The German club did not want to take the pitch for Thursday's Champions League quarter-final. One of their defenders, Marc Bartra, was sitting in hospital, having undergone surgery for a broken wrist suffered in the blasts. They lost 3-2.
But what happened before the first leg of Dortmund's tie against Monaco, what happened when the decision was made to proceed with the fixture and what happened throughout an unusually eerie 90 minutes at the Westfalenstadion, it has all been seen before in sport and will certainly be seen again.
While, generally, a team aren't always as directly affected as Dortmund, the role of sport in fraught and fractious times is, unfortunately, increasingly open to debate. A welcome distraction, a wasteful diversion, a way of showing that the bad guys' tactics are ineffective - occasions like Dortmund-Monaco can assume many hues.

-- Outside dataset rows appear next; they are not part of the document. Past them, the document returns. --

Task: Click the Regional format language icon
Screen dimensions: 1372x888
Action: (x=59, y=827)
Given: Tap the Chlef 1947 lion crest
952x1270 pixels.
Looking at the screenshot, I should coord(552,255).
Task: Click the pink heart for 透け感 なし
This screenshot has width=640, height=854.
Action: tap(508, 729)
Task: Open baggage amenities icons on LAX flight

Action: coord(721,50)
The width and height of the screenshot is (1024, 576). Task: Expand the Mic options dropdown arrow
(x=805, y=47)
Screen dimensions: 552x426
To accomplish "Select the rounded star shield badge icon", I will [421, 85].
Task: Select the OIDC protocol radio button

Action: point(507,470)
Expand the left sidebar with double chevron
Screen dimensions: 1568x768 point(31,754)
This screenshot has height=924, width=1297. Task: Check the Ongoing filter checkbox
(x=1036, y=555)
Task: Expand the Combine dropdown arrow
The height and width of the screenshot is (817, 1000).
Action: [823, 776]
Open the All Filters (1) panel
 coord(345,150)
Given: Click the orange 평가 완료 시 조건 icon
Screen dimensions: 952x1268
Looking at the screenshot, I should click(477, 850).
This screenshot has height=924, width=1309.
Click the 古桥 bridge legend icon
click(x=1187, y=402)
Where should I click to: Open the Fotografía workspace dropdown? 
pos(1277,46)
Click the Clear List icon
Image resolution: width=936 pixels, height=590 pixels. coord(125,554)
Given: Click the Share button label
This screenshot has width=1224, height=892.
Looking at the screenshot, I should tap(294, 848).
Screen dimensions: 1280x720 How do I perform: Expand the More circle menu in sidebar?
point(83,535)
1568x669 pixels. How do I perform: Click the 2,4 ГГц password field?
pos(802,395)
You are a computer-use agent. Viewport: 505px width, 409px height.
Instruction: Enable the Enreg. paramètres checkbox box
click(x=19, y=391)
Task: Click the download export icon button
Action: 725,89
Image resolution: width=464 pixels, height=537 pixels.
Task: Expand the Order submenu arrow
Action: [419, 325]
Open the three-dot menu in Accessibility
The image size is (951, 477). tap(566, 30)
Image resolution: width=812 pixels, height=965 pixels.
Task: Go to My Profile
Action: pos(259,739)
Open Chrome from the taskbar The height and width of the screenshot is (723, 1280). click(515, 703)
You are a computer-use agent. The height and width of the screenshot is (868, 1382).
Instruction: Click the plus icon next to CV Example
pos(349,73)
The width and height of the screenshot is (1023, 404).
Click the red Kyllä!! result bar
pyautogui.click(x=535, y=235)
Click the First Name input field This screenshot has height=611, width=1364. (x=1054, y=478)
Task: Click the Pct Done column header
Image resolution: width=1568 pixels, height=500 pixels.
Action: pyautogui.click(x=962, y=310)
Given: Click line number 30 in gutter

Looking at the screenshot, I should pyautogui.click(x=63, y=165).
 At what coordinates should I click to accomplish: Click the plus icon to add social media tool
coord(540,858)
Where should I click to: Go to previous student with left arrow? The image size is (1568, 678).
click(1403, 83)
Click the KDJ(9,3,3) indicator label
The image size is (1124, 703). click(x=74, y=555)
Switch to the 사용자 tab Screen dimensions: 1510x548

It may, at first glance, seem unfair to ask athletes to perform on the pitch in the aftermath of a near-tragedy, or worse. What use chasing around a silly little ball when blood has just been spilled?
And it was practically cruel to force Dortmund on to the field this week, so soon after shrapnel from one of the bombs was found in a headrest on the team bus and mere hours after the players were told they were lucky to be alive.
Such an unsettled psychological state was at times reflected in their performance, as midfielder Nuri Sahin, clearly still shaken by the previous night's events, explained on camera after his side's defeat.
"Until I was on the pitch in the second half, I didn't think about football," Sahin said. "I know football is very important. We suffer with football. We love football. I know we earn a lot of money, we have a privileged life, but we are human beings. There's so much more than football in this world."
And yet while that final sentiment especially could not be more true, while football can feel distinctly unimportant in times of turmoil, the opposite can also be accurate. Sometimes - far from frivolous - sport can almost be essential.
Events on the field can be a chance to display a collectively stiff upper lip. They can also allow those impacted - athletes included but especially fans - to move past a frightening event and forward with their lives.
That was clear in 2015, when French and English football fans joined together to sing La Marseillaise at Wembley four days after the Paris attacks, four days after several explosions rocked the area surrounding Stade de France while, inside the stadium, the national team were playing Germany.
And it will be clear again, the next time extremists mount an attack in continental Europe that casts an immediate pall over sport.
Dortmund probably shouldn't have been made to focus on football this week; indeed, there's no doubting what will be running through the players' minds when their team bus sets off for the stadium ahead of this weekend's Bundesliga clash with Eintracht Frankfurt.
But, equally, one of the powers of sport is to move trauma to the background, if for only 90 minutes at a time. It's an uneasy alliance, switching from a moment of life and death to a meaningless game, but one that has become all too necessary.